┌─ 表示された文章

ほぼ1年ぶりのレース。ファンは皆、無事にまわって来たらそれでいい、という気持ちだったでしょう。 あ、でもセイウンスカイの天皇賞(春)超大差負けみたく、あまりにも遅すぎるってのは嫌だけどw
結果は16着。ブービー。しかし無事にゴールすることができました。

そして復帰2走目、ジャパンカップ。先行して4コーナーでは一瞬見せ場にはいたものの、 直線は後退する一方で、なんとか6頭に先着し、9着。






復帰3走目、有馬記念。

叩き3走目ということと、人気に支えられ、地味に6番人気。
しかし14着。またしてもブービー。
それでもファンは温かい目で見て、これでも良しと思っていたでしょう。












だが、












もしかしたら、もう引退かもしれない。












そんなことも頭をよぎりました。

それほど走りは良く見えませんでした。

一生懸命走る姿は見れました。

元来真面目な子なので、手を抜いて遊んで走っているようには見えませんでした。

やはりブランクもあって、力が戻らないんだろうな。








そんなことを考えながら年を越え、今年2月19日の京都競馬場。
京都記念。


ミラクルの今年初戦。
GI3勝してるということで、斤量が60kg。かなり重いハンデを背負っていたにもかかわらず、 あの菊花賞と同じように、3コーナー過ぎからスパートし、直線に入って追い上げます。
思わず声を上げ応援しました。















「ミラコー!ミラコー!ミラコー!ミラコー!ミラコー!ミラコー!ミラコー!

└─
┌─ 利用可能なデータ

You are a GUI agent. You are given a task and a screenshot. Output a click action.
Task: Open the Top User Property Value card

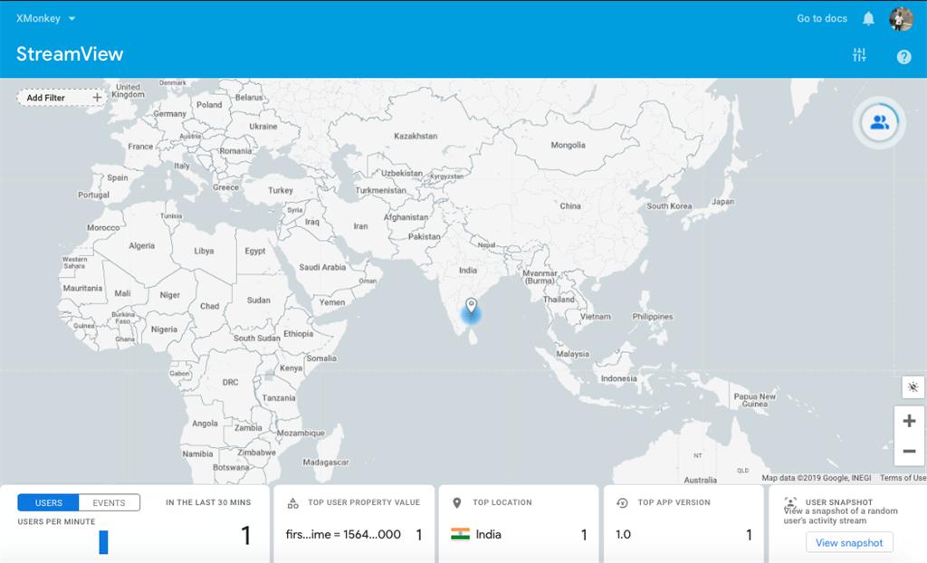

└─

* _やること_:
**A)** 競走馬の復帰レースの文章で、ミラクルが復帰後に走ったレースのうち、名前が書かれているものをすべて挙げてください。
**B)** 競走馬の復帰レースの文章を、最後の行の続きから書き継いでください。
一覧は、競走馬の復帰レースの文章とは関係のない別の資料です。

* _解答一覧_:
**A)** ジャパンカップ、有馬記念、京都記念

**B)**
  ・
  ・
  ・
  ・
  ・
  ・
ぃよっしゃーーーーーーーーーーーーーーーーーーーーーーーーーーーーーーーー!」
















ミラクルは3着に入着したのです。


「やった!ミラクルが3着に来た!すげえ!いやっほぉぉぅうう!!」


















一人の部屋に虚しくこの声が消えていきました(;´∀`)















まあ、メンツがそれほど揃ってなかったからかもしれないのですが、復調の兆しを大きく見せたレースでした。








そして今週末は天皇賞(春)。








どうやら混戦模様です。もしかしたら、4度目の奇跡が起こるかもしれません。









奇跡は起こして初めて価値がある。








今回は頑張って欲しいと、大きく期待しています。

でも人気は上がってほしくないなぁ。







京都、行ってきます。3年ぶりだな。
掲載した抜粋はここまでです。